── Dataset entries

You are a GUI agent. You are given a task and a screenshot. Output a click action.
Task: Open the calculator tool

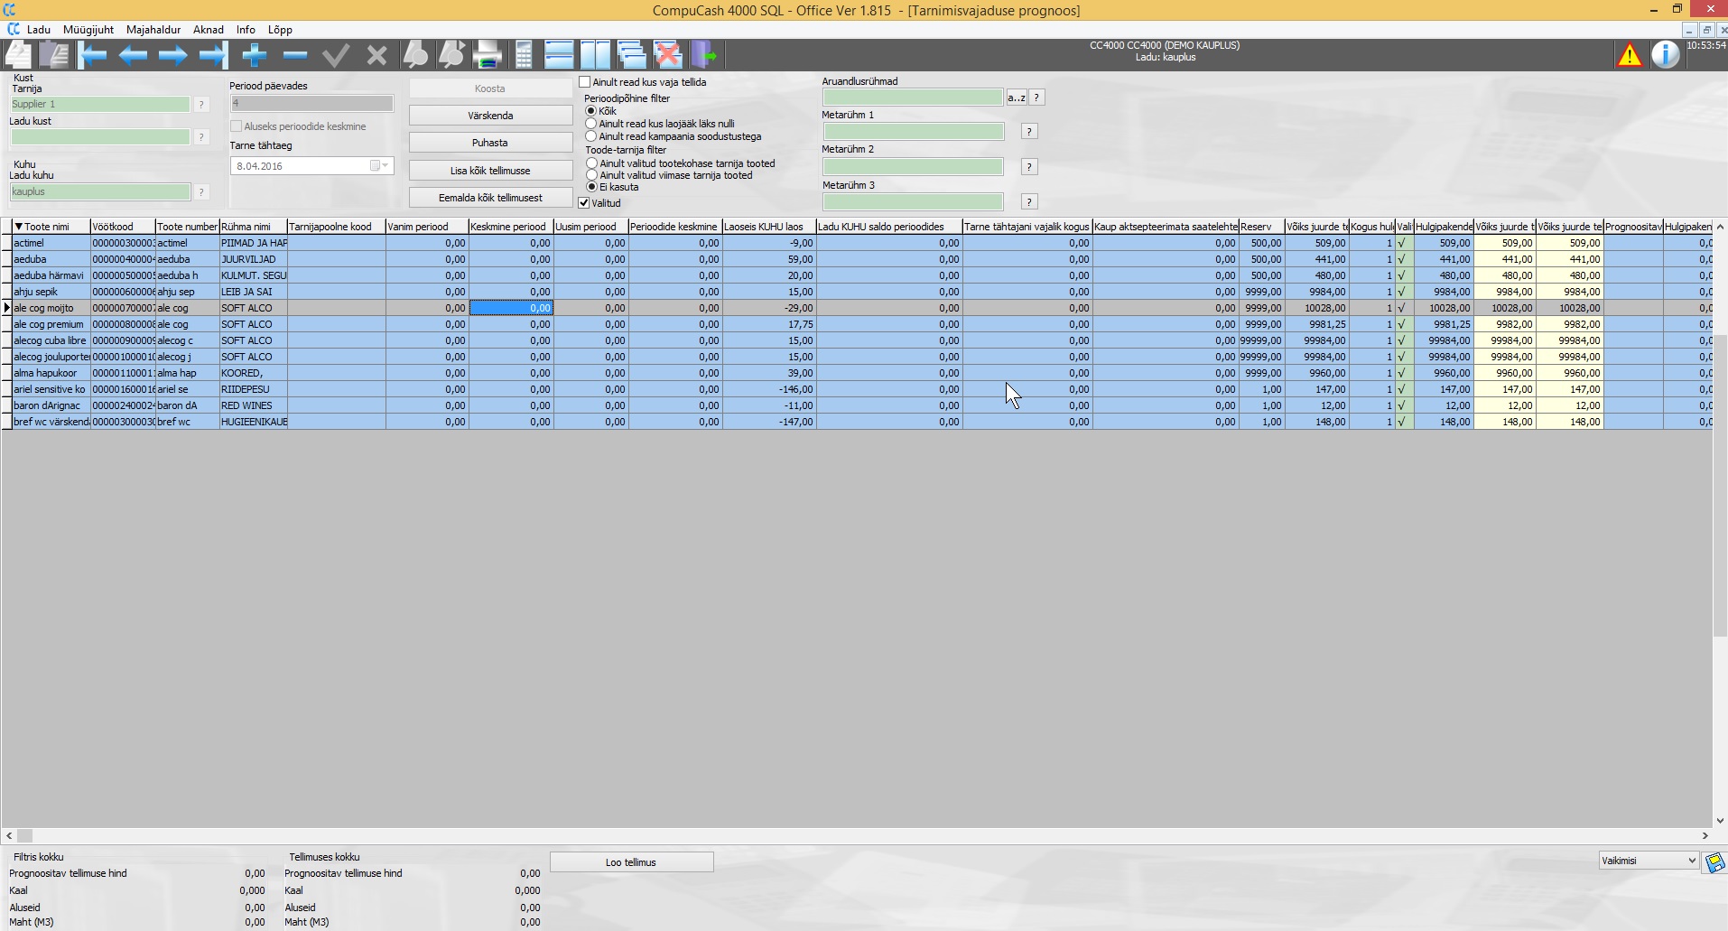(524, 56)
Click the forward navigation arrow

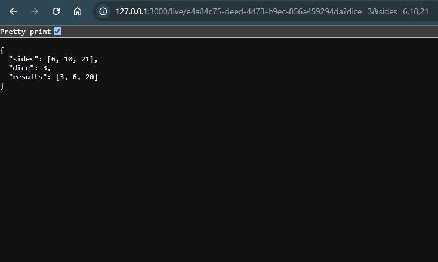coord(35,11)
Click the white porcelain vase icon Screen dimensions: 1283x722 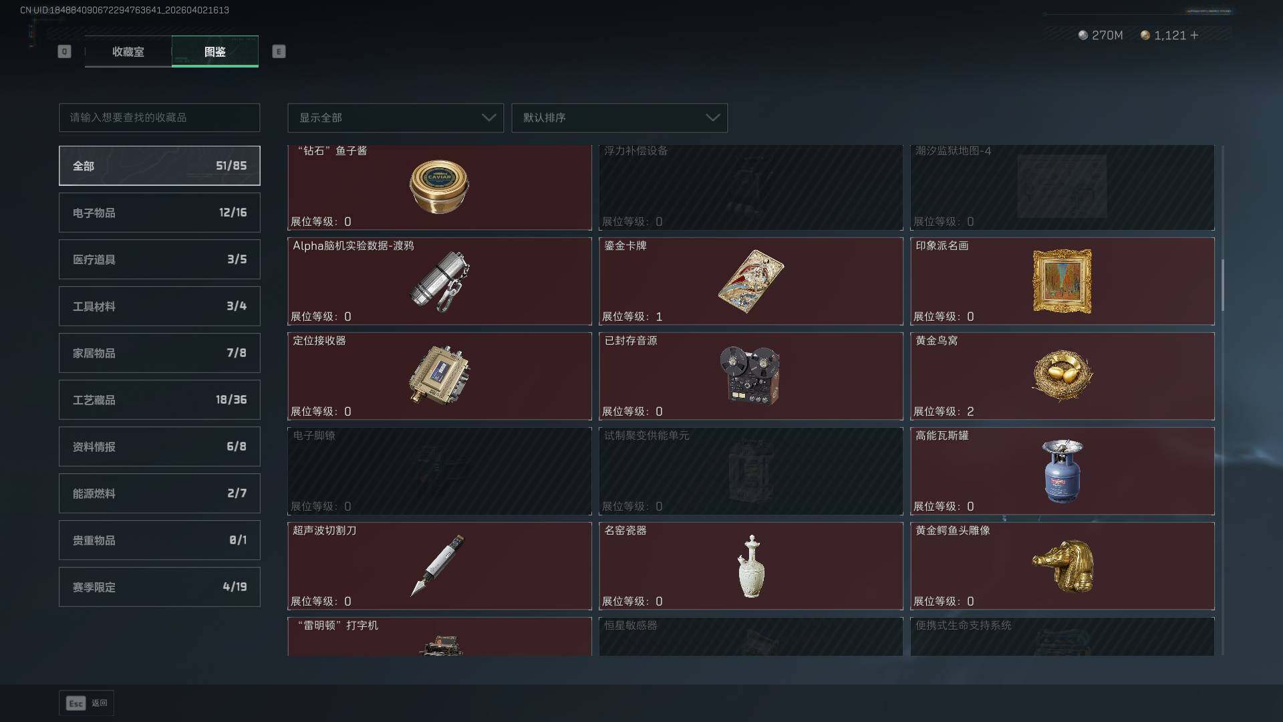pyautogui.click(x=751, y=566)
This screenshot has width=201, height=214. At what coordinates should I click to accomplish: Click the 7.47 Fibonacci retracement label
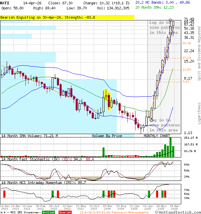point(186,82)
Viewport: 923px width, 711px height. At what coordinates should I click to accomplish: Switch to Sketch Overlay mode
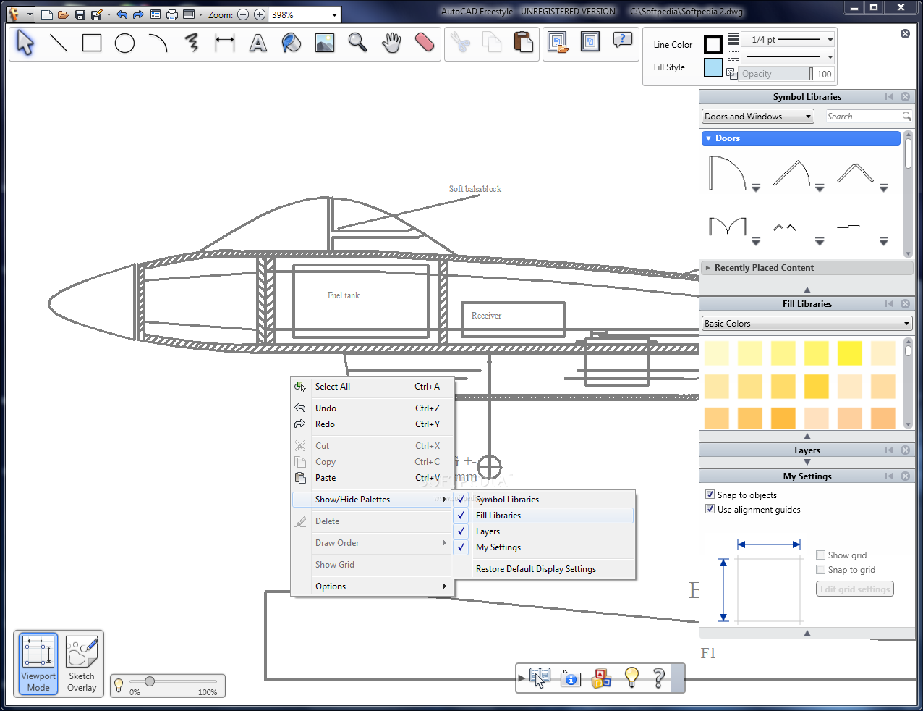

────

* **What needs to be done**:
Locate the line containing "This screenshot has" in the material above, then repeat it and every later line exactly, with no pictures.

* **Task response**:
This screenshot has width=201, height=214. At what coordinates should I click to accomplish: Click the 7.47 Fibonacci retracement label
point(186,82)
Viewport: 923px width, 711px height. At what coordinates should I click to accomplish: Switch to Sketch Overlay mode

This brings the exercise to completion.